Bug 70764

Summary:

[snb] TearFree now triggers stuck semaphores (due to Eliminate the synchronous wait from inside TearFree)

Product:

xorg

Reporter:

FBrown <francisbrwn9>

Component:

Driver/intel

Assignee:

Chris Wilson <chris>

Status:

RESOLVED FIXED

QA Contact:

Intel GFX Bugs mailing list <intel-gfx-bugs>

Severity:

normal

Priority:

low

CC:

inbox, samuel

Version:

git

Hardware:

x86-64 (AMD64)

OS:

Linux (All)

Whiteboard:

i915 platform:

i915 features:

Attachments:

Description	Flags
crash log on drm-intel-nightly	none

Description FBrown 2013-10-22 14:38:45 UTC

Bisected to latest commit: d788b69fdb5ea73b1d283a89e53b2b19eaa90e6e

sna: Enable TearFree rendering for transformed scanouts

On a:
Ubuntu linux saucy
Kernel 3.11.0-12-generic (3.11.3?)
xorg 1.14.3 
SNB: HD3000 mobile

with tearfree enabled by xorg.conf

have X freezing for several seconds at a time and a corresponding error in kernel log of

[drm:ring_stuck] *ERROR* Kicking stuck semaphore on render ring

occasionally appended by 

[drm] capturing error event; look for more information in /sys/kernel/debug/dri/0/i915_error_state
[drm:i915_set_reset_status] *ERROR* render ring hung inside bo (0x575a000 ctx 0) at 0x575aa64

Comment 1 FBrown 2013-10-22 15:06:37 UTC

My error.

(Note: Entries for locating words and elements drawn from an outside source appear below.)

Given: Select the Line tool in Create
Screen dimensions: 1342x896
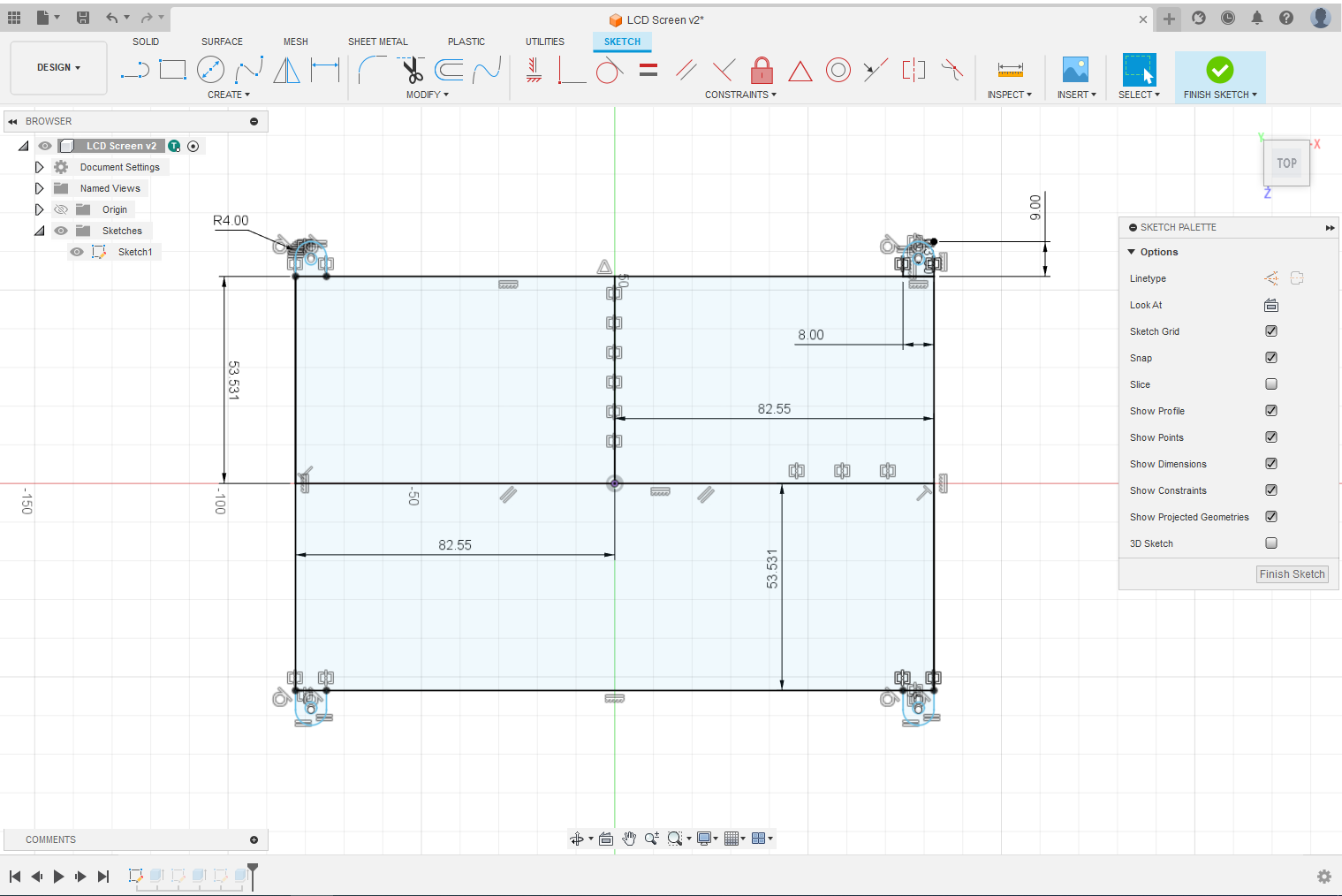Looking at the screenshot, I should [x=134, y=70].
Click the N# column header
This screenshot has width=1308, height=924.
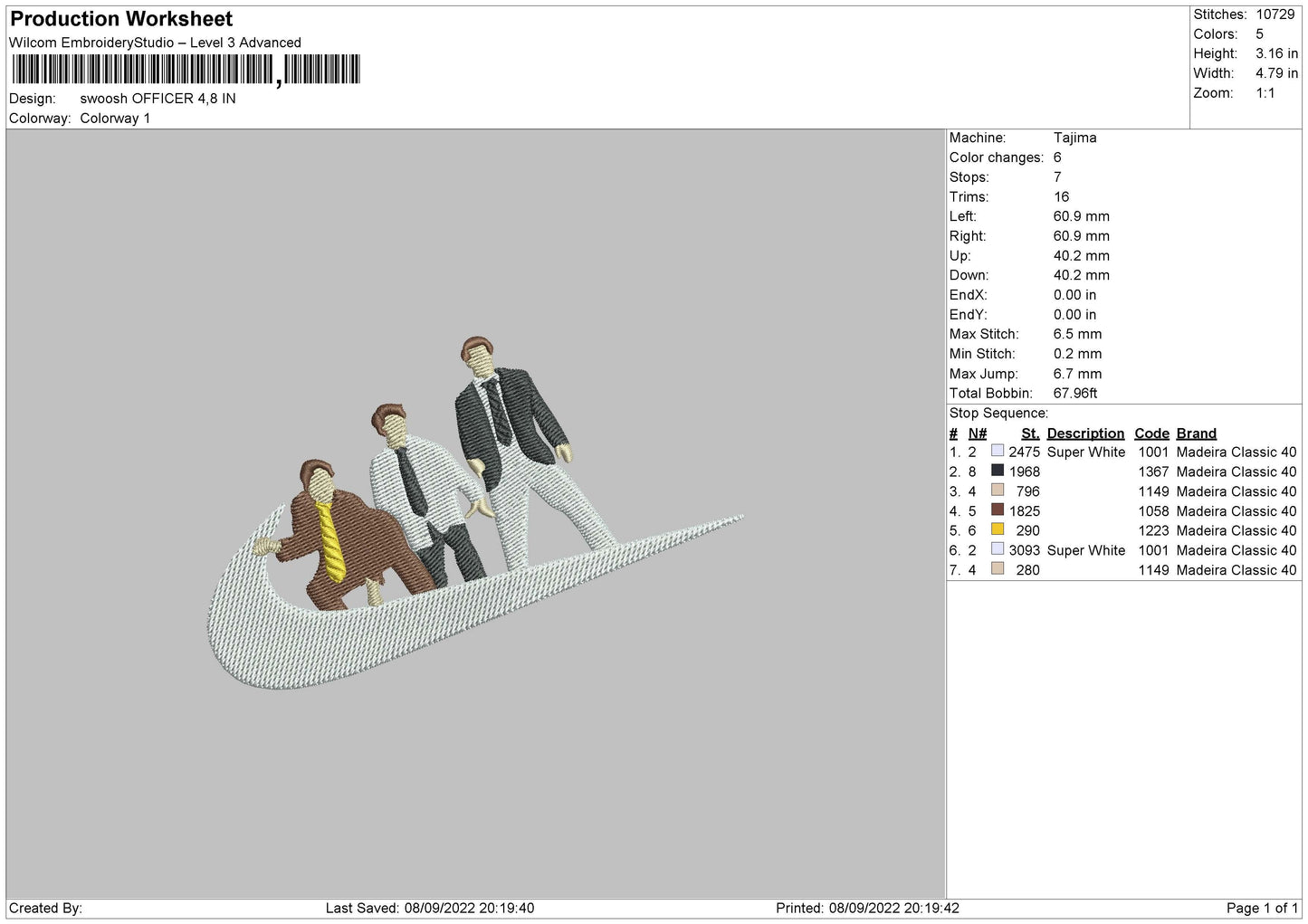tap(978, 433)
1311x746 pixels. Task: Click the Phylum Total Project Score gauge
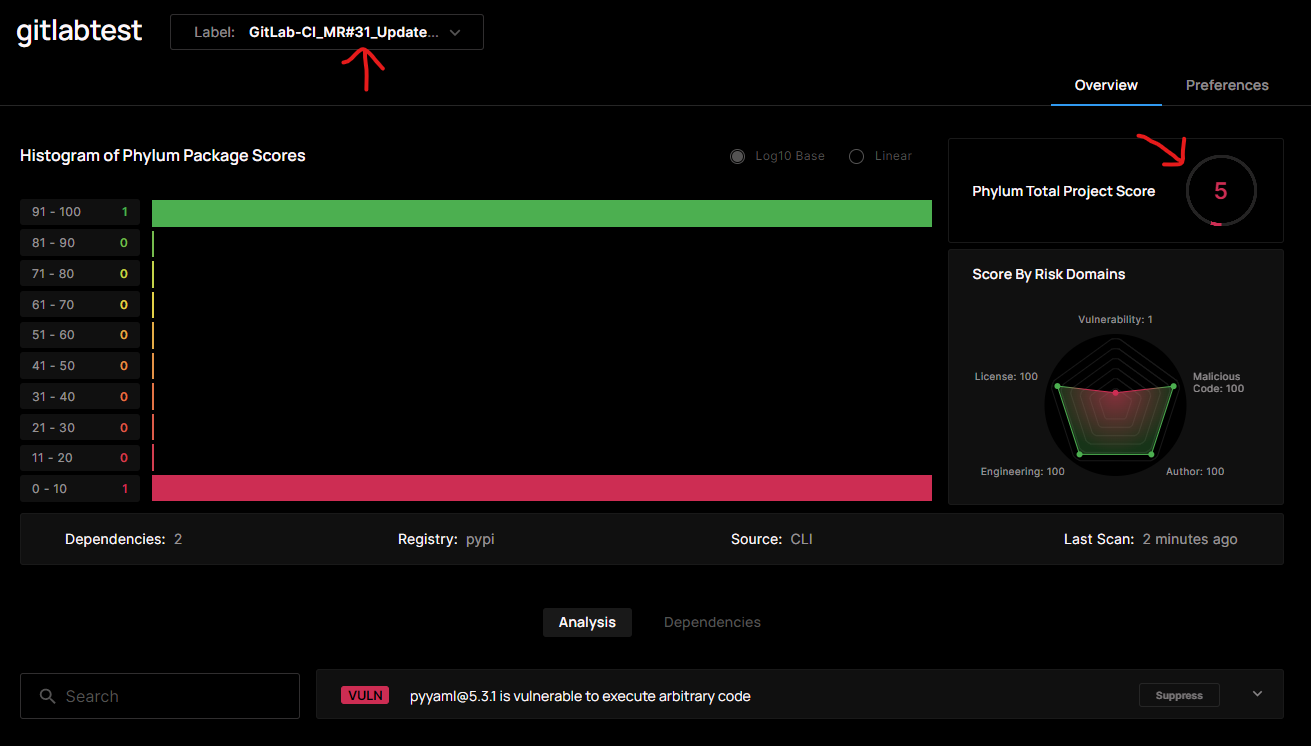(1221, 190)
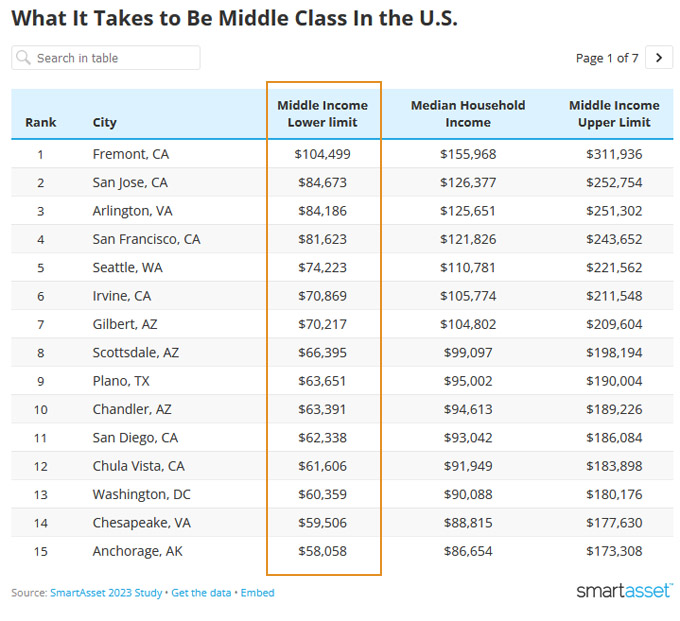Screen dimensions: 680x621
Task: Click the Page 1 of 7 indicator
Action: coord(607,58)
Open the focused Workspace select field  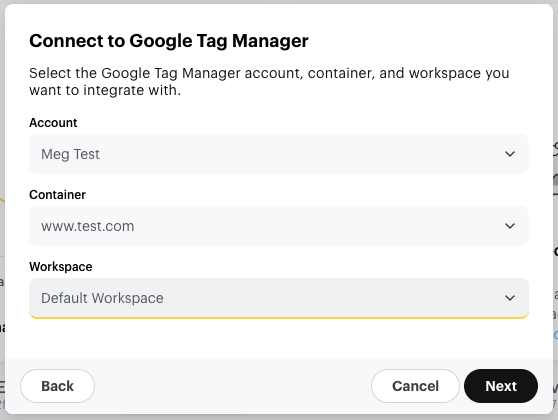point(279,298)
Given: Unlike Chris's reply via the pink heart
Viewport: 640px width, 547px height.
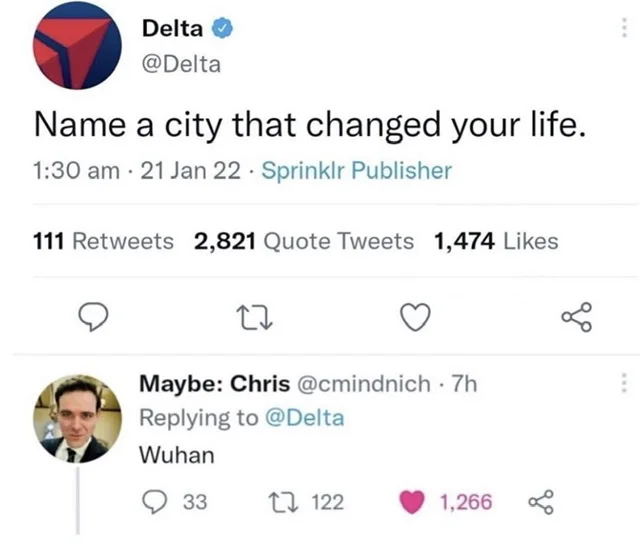Looking at the screenshot, I should [x=415, y=502].
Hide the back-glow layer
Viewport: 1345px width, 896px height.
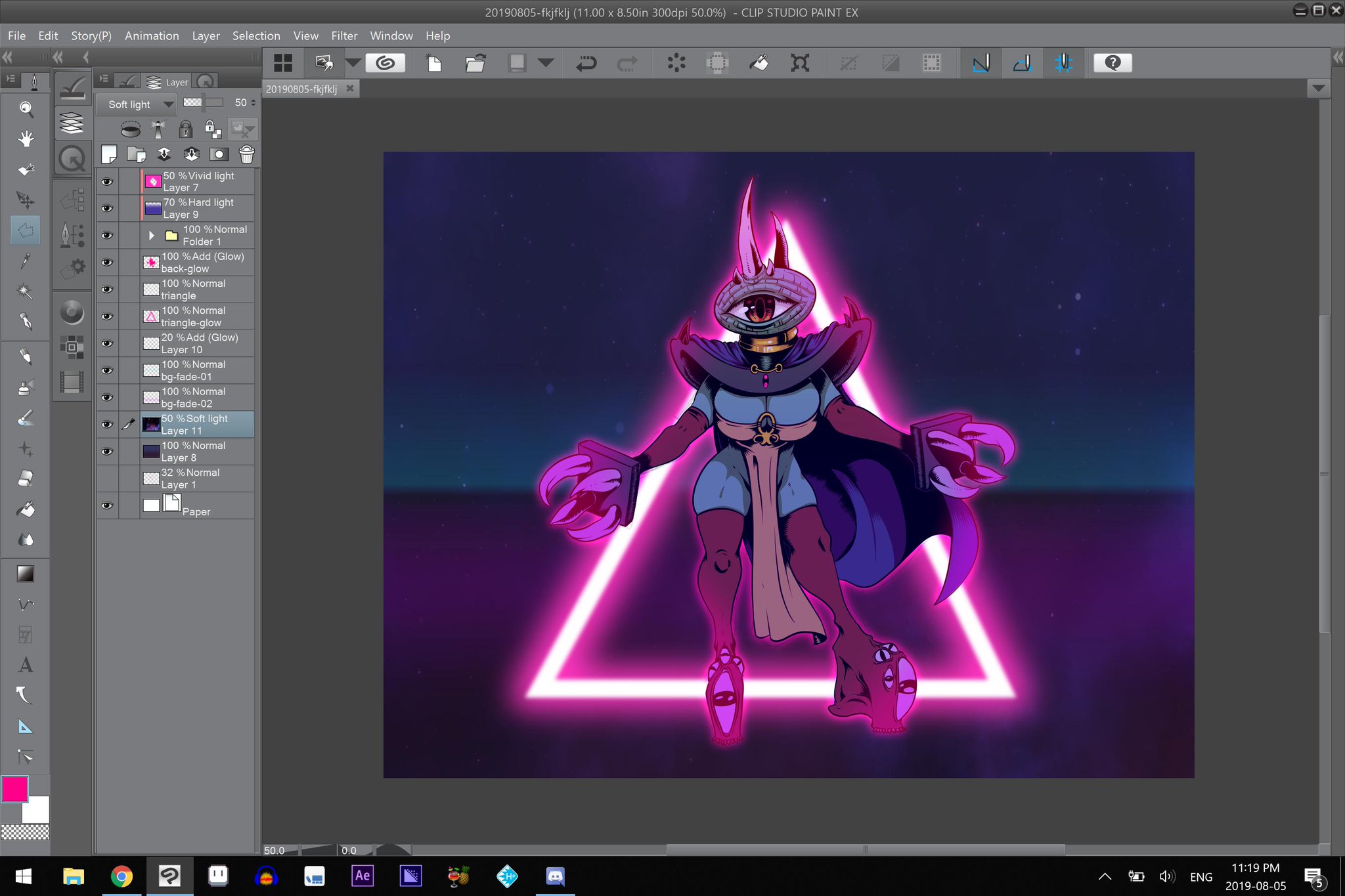coord(107,263)
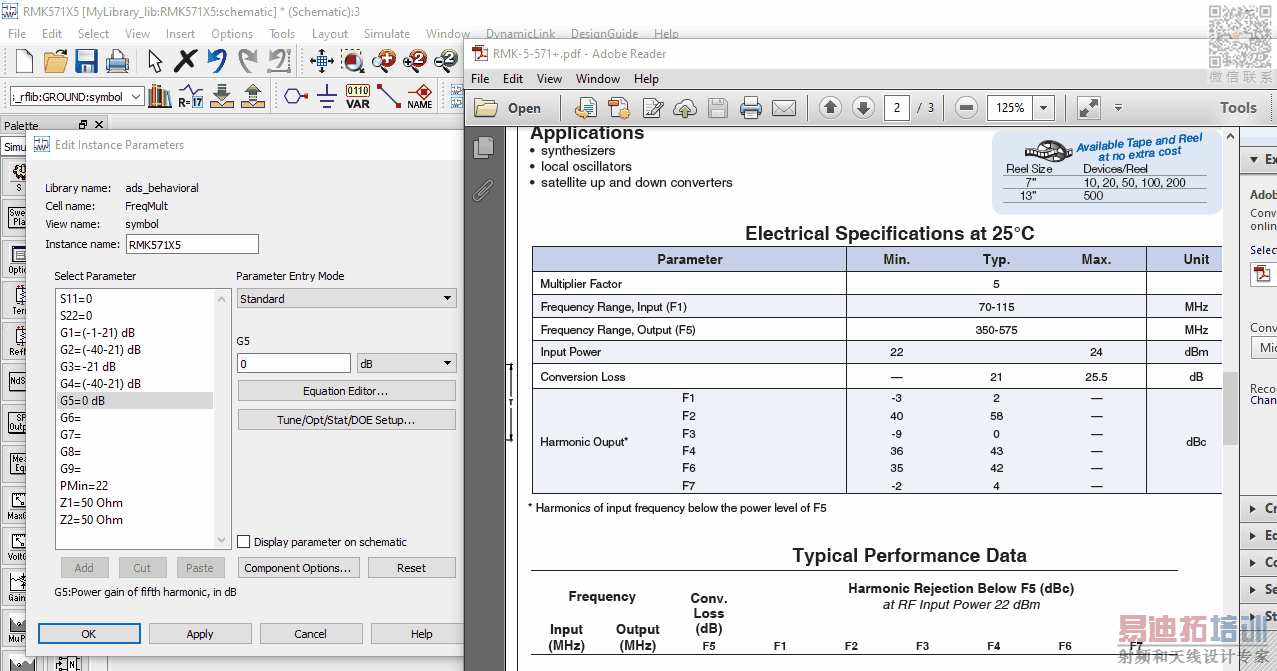Viewport: 1277px width, 671px height.
Task: Enable Display parameter on schematic checkbox
Action: point(244,542)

Problematic commit actually seems to be the previous one.

sna: Eliminate the synchronous wait from inside TearFree

Comment 2 Chris Wilson 2013-10-22 15:13:16 UTC

The stuck semaphore is an old, old hw issue. Are you using TearFree?

Comment 3 FBrown 2013-10-22 15:15:54 UTC

(In reply to comment #2)
> The stuck semaphore is an old, old hw issue. Are you using TearFree?

Yes, as get tearing on video without it.

Comment 4 Chris Wilson 2013-10-22 15:21:59 UTC

See #54226 for the stuck semaphore issue. I will have a think about why the update made it easier to hit.

Comment 5 FBrown 2013-10-22 15:31:11 UTC

Thanks. To the best of my knowledge I've not "hit" that error on this hardware before through multiple distribution and major kernel version upgrades. May be an old problem per se, but new with that commit in this case.

Comment 6 Chris Wilson 2013-10-22 15:36:14 UTC

In recent kernels (by which I mean drm-intel-nightly), hangcheck will capture the error upon the first struck semaphore. That /sys/class/drm/card0/error would be useful to see when the error occurs. (I'm wondering if this something funky with the pageflip for instance.)

Comment 7 FBrown 2013-10-22 15:42:19 UTC

(In reply to comment #6)
> In recent kernels (by which I mean drm-intel-nightly), hangcheck will
> capture the error upon the first struck semaphore. That
> /sys/class/drm/card0/error would be useful to see when the error occurs.
> (I'm wondering if this something funky with the pageflip for instance.)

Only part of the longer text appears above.